### [Task item]
Only the lines below between the ones containing "El Abierto de" and "[Advertisement] (226, 105)", inclusive, are to be reproduced, each exactly as it stands.

======== Dataset extract ========

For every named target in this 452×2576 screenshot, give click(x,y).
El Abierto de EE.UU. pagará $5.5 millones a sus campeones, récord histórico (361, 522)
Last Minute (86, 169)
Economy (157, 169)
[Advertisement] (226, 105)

========
======== Dataset extract ========

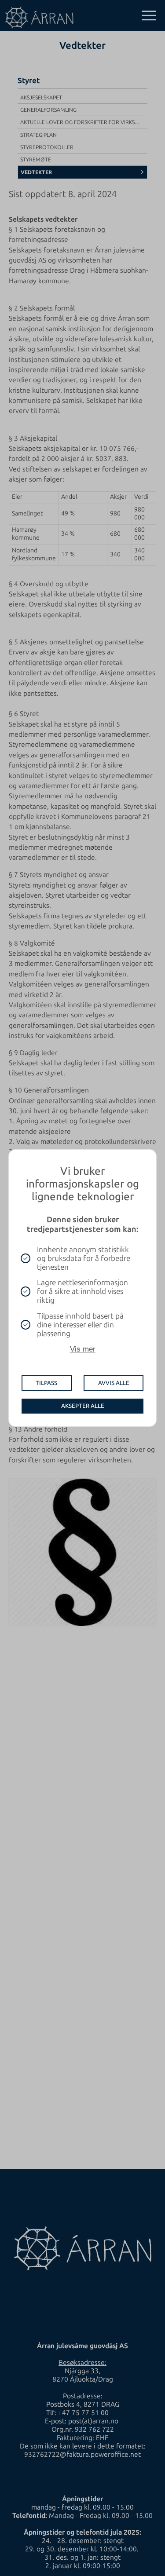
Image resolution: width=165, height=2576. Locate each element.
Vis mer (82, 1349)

========

### [Written answer]
El Abierto de EE.UU. pagará $5.5 millones a sus campeones, récord histórico (361, 522)
Last Minute (86, 169)
Economy (157, 169)
[Advertisement] (226, 105)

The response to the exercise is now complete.